In an earlier contribution, Senator Fred Mitchell also expressed some concerns about the handling of the search and rescue effort.
According to authorities, Air Traffic Control lost radar contact with the Piper Aztec aircraft around 9:03 p.m., shortly after the pilot, Byron Ferguson, 34, reported he was experiencing difficulties.
Ferguson, who remains missing a week later, was en route from West Palm Beach, Florida.
Authorities reported on scene last Thursday that parts of the aircraft had been located during the search and rescue effort.
The search was suspended around midnight until Friday morning.
When divers returned to the same coordinates, however, those parts were not in the same position and believed to have shifted, according to authorities.
Bethel, who pointed out that the Air Accident and Investigation Department has exclusive purview of the investigation at this stage, said it was unimaginable for authorities to have seen a part of the wreckage and leave the area that night.
“I am only going by what I heard,” he said. “They saw a piece of wreckage they say, and they left the site. It boggles the mind if that is so. It is unimaginable.
“If I feel that way about something like this; if my colleagues opposite [in] here who sit beside me… feel as a body that about a circumstance like that, how much worst must the family feel? So, we have to spend some time with our colleagues — and I don’t believe that there is any ill-will or malice or whatever — but we have to work with our marines.
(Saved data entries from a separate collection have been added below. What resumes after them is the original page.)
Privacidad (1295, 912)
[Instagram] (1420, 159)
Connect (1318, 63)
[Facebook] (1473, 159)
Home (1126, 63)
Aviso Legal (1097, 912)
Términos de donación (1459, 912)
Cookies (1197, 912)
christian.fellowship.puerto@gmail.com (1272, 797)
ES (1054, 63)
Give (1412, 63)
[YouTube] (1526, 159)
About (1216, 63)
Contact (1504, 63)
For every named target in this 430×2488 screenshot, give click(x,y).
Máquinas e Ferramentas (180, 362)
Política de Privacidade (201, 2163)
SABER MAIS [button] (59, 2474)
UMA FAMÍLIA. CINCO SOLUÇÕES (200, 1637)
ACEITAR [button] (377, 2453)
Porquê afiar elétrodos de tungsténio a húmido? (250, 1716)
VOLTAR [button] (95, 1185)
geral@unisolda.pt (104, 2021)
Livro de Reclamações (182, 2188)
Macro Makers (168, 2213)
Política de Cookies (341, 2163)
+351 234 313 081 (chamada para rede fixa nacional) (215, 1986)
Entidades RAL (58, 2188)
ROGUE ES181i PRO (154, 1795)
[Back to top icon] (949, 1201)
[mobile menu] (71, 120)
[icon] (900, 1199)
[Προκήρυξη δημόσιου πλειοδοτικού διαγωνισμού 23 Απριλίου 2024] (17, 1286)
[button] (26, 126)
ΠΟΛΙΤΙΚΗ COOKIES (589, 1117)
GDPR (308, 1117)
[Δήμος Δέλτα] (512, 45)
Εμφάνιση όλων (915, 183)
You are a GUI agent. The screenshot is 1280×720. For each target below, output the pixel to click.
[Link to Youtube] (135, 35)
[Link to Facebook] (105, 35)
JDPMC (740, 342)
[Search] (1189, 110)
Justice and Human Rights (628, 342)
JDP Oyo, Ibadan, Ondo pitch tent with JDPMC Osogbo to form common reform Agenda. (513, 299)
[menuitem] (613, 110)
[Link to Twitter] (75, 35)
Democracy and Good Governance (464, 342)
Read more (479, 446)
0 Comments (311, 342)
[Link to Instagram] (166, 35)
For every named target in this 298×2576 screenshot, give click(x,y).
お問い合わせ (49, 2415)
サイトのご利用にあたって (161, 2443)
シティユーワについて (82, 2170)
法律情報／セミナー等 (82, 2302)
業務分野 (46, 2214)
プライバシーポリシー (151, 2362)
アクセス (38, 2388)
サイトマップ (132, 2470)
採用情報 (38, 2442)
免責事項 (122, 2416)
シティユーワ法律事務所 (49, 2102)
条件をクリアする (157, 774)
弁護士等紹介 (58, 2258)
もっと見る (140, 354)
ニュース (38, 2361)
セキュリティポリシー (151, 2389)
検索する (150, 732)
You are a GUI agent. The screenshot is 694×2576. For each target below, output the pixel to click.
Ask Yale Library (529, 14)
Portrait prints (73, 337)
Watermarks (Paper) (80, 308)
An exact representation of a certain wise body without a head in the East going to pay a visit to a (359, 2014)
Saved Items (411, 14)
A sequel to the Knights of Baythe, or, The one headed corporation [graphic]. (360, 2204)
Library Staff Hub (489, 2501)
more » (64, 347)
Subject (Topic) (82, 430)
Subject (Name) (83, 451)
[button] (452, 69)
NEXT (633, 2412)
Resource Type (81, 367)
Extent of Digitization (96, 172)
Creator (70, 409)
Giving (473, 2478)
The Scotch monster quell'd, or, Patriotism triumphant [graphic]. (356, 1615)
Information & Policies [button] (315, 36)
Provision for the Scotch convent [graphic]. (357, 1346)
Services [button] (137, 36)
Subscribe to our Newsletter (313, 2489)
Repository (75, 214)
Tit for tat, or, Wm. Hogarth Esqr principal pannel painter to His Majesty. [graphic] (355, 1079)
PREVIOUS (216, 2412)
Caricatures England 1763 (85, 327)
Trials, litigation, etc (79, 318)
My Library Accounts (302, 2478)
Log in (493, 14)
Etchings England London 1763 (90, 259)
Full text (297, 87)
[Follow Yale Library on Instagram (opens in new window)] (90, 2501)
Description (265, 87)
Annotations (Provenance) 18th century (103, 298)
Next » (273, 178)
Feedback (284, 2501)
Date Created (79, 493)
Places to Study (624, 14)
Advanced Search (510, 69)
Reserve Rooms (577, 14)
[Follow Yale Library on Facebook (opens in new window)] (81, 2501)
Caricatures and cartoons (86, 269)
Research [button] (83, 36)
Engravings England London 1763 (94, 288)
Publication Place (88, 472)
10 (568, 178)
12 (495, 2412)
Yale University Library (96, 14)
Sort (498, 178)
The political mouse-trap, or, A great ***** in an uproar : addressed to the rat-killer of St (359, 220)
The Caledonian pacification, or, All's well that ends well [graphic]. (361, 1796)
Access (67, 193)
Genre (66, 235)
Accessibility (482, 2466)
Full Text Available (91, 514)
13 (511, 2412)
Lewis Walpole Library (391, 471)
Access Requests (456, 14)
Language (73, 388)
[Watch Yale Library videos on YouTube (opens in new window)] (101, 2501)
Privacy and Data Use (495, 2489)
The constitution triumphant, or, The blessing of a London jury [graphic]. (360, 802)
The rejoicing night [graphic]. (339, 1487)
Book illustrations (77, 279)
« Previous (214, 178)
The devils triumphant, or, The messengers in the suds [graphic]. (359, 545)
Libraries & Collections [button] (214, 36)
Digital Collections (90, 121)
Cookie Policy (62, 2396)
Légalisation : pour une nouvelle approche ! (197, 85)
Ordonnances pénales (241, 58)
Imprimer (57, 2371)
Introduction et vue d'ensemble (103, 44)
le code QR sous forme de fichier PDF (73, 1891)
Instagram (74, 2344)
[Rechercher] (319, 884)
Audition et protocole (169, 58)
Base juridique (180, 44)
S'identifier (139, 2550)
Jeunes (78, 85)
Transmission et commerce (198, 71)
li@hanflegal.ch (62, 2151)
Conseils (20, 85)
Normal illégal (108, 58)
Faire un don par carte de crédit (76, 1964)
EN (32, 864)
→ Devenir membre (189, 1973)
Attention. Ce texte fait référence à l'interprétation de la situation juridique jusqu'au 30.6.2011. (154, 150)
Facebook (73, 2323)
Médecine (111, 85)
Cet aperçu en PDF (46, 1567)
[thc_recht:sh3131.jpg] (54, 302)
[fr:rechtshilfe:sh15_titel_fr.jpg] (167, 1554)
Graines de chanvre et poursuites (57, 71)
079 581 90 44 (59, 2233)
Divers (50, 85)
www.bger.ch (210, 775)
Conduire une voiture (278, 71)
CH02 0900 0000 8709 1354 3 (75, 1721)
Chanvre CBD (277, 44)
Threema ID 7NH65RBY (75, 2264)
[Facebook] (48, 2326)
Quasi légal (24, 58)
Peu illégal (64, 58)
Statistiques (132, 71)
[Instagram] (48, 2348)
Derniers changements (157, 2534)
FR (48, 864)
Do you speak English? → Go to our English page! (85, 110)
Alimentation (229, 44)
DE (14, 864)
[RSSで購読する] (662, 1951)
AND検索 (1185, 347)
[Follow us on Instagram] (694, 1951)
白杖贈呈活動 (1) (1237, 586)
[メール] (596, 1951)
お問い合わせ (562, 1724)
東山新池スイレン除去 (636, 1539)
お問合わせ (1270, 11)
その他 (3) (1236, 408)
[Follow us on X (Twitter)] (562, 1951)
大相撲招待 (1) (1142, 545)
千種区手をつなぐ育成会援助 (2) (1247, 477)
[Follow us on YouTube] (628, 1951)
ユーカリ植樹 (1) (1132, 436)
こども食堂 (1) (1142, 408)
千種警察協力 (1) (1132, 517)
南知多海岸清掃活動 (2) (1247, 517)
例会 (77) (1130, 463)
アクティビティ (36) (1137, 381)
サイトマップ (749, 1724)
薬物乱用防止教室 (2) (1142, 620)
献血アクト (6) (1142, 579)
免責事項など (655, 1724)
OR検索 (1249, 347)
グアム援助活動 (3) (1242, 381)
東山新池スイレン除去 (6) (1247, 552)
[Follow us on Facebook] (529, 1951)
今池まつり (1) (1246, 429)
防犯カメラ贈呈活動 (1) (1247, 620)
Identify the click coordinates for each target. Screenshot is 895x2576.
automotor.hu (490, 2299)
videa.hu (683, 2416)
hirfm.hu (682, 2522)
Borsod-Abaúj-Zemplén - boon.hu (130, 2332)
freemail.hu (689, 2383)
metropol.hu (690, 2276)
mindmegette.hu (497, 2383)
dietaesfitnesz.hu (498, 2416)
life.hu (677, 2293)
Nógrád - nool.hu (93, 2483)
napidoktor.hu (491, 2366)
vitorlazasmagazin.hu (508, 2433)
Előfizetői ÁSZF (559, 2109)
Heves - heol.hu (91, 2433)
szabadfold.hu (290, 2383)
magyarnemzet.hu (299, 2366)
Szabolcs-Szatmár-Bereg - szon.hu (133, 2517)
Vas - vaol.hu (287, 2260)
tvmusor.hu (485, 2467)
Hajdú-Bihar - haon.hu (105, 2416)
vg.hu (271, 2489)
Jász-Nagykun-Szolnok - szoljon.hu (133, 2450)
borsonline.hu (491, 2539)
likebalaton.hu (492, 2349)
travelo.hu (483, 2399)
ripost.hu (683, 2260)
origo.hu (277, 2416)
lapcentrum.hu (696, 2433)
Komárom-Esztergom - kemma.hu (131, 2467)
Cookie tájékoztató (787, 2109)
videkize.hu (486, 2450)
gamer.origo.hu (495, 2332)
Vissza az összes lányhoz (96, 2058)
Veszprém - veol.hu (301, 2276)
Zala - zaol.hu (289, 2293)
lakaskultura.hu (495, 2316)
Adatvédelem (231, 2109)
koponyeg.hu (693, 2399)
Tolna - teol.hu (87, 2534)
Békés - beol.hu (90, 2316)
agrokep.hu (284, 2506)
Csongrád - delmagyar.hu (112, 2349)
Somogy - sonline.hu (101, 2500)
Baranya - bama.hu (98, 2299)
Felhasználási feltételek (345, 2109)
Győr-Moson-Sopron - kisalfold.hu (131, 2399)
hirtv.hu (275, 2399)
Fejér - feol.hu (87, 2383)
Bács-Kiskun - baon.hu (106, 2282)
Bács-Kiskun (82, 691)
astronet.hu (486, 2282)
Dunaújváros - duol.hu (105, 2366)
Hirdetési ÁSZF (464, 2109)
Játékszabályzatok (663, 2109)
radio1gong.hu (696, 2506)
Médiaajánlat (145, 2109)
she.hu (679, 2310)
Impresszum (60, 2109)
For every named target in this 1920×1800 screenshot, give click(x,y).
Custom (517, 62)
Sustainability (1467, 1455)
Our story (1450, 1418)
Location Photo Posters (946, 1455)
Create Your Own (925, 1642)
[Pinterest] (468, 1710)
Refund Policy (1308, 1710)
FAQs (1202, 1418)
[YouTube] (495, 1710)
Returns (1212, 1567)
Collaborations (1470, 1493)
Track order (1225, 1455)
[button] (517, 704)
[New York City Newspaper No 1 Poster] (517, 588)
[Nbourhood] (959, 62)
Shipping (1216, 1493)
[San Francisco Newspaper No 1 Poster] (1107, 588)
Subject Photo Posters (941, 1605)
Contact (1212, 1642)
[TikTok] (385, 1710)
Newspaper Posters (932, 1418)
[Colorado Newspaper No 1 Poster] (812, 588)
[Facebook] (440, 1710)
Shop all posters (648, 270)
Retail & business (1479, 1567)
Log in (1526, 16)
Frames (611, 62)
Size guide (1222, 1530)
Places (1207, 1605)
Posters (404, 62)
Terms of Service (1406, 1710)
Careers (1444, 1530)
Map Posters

“We have to work with our defence force to get them to see that, yes, even if it is only in finding a crash site, that is as important to the defense of the well-being of the Bahamian people — defending our well-being because how can we prevent such things from happening unless we investigate each and every one?
“How can we show our true concern for the human beings involved if we call off the search at the slightest pretext? It cannot be the situation. It cannot happen.”
Bethel said he intends to reach out to his colleagues as soon as possible to determine whether any procedural errors or otherwise were made in an effort to ensure “this will never, ever, be repeated again”.
He said the impact on families and the damage being done to the psyche of the nation is “unacceptable”.
Family members raised concerns on Sunday over the handling of the search and rescue effort and questioned why parts of the aircraft spotted Thursday night could not be located the next morning. Addressing the matter outside Cabinet Tuesday, Minister of National Security Marvin Dames said while responders spotted a “piece of the aircraft” Thursday night, that part disappeared from sight as the search and rescue teams got closer.
The pilot’s relatives also claimed Sunday that prior to a meeting that morning with RBDF Commodore Tellis Bethel, authorities had not kept them informed on the search efforts.
Noting the sensitivity of the matter, Mitchell, who said he knows the family very well, also called into question the level of communication between authorities and relatives.
“When there is a homicide in this country the police have a designated individual [who] is assigned to coordinate with the family what police are doing,” he said.
“They give you a telephone number and they give you a name, and they say if there is anything you want to know about that investigation, you call that person and that person will tell you what is happening with the investigation. That does not seem to have applied in this case.”